Nè in atto di pugnar vidi un sol brando,
  Benché libero agli occhi il varco io diedi;
  282Ma il Duce mi guatò bieco gridando:
Tu, che sì neghi a me fede, che vedi?
  Nulla, diss’io, che il gran cimento appresti;
  285Ed ei soggiunse: E perchè a me non credi?
Della battaglia Dio serba i funesti
  Principj all’Austro, e all’Aquilon tu miri?
  288Ritorna il guardo là donde il togliesti.

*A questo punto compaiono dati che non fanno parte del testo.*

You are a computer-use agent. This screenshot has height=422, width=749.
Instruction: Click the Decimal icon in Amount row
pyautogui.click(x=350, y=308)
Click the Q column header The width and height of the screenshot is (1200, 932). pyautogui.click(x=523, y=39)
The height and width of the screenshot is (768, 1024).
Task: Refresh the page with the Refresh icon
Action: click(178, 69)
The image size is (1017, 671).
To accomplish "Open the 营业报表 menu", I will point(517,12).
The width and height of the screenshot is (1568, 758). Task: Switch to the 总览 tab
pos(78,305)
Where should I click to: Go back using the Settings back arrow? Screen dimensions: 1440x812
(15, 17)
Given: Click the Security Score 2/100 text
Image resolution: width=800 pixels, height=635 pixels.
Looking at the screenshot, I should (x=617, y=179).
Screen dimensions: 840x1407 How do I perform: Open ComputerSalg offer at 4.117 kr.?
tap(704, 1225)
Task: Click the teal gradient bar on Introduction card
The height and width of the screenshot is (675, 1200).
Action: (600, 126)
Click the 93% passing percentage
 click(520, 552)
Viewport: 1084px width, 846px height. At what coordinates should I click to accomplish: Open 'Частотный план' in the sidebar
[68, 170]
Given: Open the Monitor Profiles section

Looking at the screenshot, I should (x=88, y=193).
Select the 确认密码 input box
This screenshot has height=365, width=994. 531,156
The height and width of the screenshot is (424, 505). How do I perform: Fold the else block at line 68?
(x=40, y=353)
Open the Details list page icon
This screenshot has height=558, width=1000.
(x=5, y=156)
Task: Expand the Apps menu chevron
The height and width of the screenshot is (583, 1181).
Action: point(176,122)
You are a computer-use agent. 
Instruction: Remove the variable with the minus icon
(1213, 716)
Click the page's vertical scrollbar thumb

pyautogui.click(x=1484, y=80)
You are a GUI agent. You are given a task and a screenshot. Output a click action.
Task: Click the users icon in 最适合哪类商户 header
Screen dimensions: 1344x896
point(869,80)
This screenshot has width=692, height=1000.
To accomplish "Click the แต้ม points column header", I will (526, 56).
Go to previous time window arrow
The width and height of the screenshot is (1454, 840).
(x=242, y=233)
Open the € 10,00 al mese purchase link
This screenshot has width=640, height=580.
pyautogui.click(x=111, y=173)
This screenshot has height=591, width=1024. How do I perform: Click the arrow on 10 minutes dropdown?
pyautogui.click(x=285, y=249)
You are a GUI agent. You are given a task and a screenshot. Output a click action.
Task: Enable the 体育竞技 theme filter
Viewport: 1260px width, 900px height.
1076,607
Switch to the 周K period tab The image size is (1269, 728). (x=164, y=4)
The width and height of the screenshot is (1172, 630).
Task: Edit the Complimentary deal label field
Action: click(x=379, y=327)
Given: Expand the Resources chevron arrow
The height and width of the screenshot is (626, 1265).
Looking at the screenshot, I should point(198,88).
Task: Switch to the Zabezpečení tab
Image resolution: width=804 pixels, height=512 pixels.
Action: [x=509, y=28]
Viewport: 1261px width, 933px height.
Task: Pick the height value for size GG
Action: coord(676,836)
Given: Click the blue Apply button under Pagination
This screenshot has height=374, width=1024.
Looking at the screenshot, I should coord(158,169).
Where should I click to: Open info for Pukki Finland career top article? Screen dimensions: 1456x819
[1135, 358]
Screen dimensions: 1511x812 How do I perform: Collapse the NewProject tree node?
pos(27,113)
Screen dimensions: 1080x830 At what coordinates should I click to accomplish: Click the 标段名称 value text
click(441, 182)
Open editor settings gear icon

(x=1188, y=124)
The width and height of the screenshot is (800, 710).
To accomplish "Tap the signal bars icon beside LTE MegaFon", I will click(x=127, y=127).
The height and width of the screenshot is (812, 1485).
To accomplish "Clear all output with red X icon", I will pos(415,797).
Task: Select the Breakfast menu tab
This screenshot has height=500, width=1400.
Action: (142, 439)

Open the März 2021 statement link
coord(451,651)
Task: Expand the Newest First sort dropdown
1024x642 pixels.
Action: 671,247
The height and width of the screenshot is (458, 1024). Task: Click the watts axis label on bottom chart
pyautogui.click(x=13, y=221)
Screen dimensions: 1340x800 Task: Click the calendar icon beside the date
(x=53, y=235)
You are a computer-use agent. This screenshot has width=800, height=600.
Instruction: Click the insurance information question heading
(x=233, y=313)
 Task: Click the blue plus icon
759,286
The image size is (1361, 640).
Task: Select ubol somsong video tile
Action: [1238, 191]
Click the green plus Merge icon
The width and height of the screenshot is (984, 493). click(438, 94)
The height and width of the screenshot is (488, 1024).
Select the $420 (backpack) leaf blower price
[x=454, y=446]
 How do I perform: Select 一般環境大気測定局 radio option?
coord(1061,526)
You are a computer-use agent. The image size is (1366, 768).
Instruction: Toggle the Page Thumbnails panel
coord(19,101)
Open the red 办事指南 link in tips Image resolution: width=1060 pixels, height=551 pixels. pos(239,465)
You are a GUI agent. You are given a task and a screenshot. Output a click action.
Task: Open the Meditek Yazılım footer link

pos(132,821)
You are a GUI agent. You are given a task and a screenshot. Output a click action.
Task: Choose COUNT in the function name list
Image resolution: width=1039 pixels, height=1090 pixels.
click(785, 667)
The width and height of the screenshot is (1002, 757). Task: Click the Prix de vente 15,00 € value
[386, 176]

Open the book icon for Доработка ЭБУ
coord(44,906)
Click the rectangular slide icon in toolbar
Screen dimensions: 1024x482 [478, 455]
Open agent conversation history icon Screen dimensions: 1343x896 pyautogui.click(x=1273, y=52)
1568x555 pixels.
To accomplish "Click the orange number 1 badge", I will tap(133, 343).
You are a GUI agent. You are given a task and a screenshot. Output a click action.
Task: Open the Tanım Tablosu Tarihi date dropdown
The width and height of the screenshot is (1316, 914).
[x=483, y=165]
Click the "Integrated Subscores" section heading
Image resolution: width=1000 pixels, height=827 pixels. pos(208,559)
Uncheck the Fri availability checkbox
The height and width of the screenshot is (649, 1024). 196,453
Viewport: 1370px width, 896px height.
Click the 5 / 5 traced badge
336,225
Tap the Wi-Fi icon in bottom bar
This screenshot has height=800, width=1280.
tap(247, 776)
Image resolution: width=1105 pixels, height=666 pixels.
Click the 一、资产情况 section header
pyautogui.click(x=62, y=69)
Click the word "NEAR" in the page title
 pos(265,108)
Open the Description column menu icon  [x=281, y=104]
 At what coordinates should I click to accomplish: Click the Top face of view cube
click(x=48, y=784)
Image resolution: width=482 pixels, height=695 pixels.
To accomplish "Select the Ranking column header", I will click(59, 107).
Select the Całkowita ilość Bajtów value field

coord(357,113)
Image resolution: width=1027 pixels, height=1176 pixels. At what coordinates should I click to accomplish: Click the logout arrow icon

Muto, qual Uom, che in suo fallir sospiri,
  Rivolsi gli occhi; ed oh mirabil mostro!
  291La nube, che sembrò nebbia che giri,
Di ceruleo color dipinta e d’ostro
  Listato d’ombre nere alta levosse,
  294E la parte offuscò tutta dell’Ostro;
E dove il centro suo parea che fosse,
  Infra turbini orribili e fra lampi
  297Colla visiera alzata Angel si mosse,
Che si librò sovra gli aerei campi
  Scuotendo tromba di terribil suono;
  300Poi, dove avvien, che più la nube avvampi.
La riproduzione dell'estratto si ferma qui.